Student: | Y. Wei |
---|---|
Timeline: | September 2021 - 7 September 2025 |
3D scene understanding is about developing computer algorithms that typically analyze or synthesize objects as they exist in a 3D physical world, which enables interaction between a machine (e.g., robot) and its 3D surroundings. With the advances in data-driven algorithms especially those based on deep learning, 3D scene understanding has shown a tremendous impact on a wide range of applications, including urban planning, autonomous driving, augmented reality and virtual reality. However, it is costly to collect sufficient 3D training data for deep learning-based approaches. For instance, 3D point clouds can be acquired by laser scanning techniques (e.g.,LiDAR), but LiDAR sensors are more expensive than regular cameras, and the limited sensor resolution may result in unsatisfactory point clouds. In addition, SfM techniques can reconstruct 3D models from multi-view images, but feature matching becomes hard when multiple viewpoints are separated by a large margin and local appearance varies a lot. Therefore, this research is interested in addressing these challenges from a generative perspective, aiming at the efficient production of 3D data at both the object level and the scene level.
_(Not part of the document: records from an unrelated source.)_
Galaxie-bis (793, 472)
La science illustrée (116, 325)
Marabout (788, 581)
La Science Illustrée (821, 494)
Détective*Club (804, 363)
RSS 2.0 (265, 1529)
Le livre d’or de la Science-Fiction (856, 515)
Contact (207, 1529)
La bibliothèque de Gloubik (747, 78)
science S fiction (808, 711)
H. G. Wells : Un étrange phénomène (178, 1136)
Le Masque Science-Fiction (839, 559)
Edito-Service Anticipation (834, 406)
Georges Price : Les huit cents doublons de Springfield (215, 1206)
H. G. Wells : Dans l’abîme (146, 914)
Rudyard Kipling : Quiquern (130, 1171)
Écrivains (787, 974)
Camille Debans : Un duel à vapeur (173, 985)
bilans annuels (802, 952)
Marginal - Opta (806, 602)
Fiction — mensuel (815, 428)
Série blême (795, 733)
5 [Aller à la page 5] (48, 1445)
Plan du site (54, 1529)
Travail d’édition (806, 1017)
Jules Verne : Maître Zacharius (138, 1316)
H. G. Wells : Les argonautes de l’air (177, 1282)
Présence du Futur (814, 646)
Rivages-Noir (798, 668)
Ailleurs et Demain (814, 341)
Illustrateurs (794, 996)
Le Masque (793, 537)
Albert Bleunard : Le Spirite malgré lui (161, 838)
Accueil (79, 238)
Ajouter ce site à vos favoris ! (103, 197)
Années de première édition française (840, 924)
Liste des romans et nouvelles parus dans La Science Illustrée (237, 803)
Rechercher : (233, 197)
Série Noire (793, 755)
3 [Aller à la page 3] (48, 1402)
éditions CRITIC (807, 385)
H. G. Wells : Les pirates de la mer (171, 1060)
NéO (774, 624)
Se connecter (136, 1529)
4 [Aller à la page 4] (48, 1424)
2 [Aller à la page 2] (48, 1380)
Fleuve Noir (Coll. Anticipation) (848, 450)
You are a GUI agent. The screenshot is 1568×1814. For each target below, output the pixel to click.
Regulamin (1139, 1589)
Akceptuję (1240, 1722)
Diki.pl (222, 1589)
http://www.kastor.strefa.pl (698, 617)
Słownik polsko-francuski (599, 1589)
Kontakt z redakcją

Generative AI techniques, which have attracted remarkable attention from both academia and industry, offer a promising avenue for 3D data generation from other user-friendly modalities, such as single image-to-3D and text-to-3D. Most of the existing methods can handle with simple object-centric 3D scenes where they focus on 3D shape (or with texture) of a single object (e.g., airplane). However, these methods sometimes fail to control the generated content, leading to results that are inconsistent with the condition inputs. Furthermore, there remain open questions that hinder their further up-taking in practical applications. Taking the geo-information production as an example, real-world building objects are far more complex than the standard objects that previous works in computer vision fields have commonly focused on. Besides, inferring the 3D shapes and spatial relationships of multiple objects is a long-standing objective towards realistic 3D scenes. Our research would explore the general-purpose 3D scene generation by leveraging generative models such as VAEs, GANs, Normalizing Flows and Diffusion-based models; meanwhile, we especially focus on the development and applicability of generative models in geo-information production fields. Specifically, this research starts with object-level 3D point cloud generation from a single image, considering cross-category generalization for common object categories as well as intra-category specificity for complex objects. It covers diverse scenes, including indoor scenes composed of furniture and urban scenes composed of buildings. After solving the problems of controllable generation of multi-object 3D scenes, our long-term goal is to build a unified framework that could generate and manipulate 3D scenes from multi-modal conditional inputs.
This Ph.D. project is under the supervision of Prof. George Vosselman and Dr. Michael Yang. Regarding single image-to-3D point cloud, we present a new method FlowGAN [1] which inherits the flow-based generative methods for generating an arbitrary number of points, while improving the detailed 3D structures of the generated point clouds by leveraging an adversarial training strategy. As shown in the left part of Figure, our single-flow-based method can generate point clouds with cleaner global shapes and finer details while reducing computation costs during inference, compared to recent flow-based methods DPF-Nets and MixNFs which rely on multiple flow models. Also, it demonstrates the generalization capacity of our method since the 3D shapes can be reconstructed from real images even if the models are trained on synthetic images. Recently, we propose a diffusion-based method BuilDiff [2] for generating 3D point clouds of buildings from single general-view images in a coarse-to-fine manner. Guided by an image auto-encoder, a base diffusion model coarsely identifies the overall structures of buildings, and an up-sampler diffusion then derives higher resolution point clouds, as shown in the right part of Figure where the reference and predicted point clouds are colored by orange and blue, respectively. We believe our work could bridge the rapidly developing generative modeling techniques and the urgent problem of 3D building generation.
References:
[1] Wei, Y. , Vosselman, G. , & Yang, M. (2022). Flow-based GAN for 3D Point Cloud Generation from a Single Image. In 33rd British Machine Vision Conference 2022: London, UK, November 21-24, 2022 BMVA Press.
[2] Wei, Y. , Vosselman, G. , & Yang, M. Y. (2023). BuilDiff: 3D Building Shape Generation using Single-Image Conditional Point Cloud Diffusion Models. In IEEE/CVF International Conference on Computer Vision (ICCV) Workshops (pp. 2910-2919). IEEE.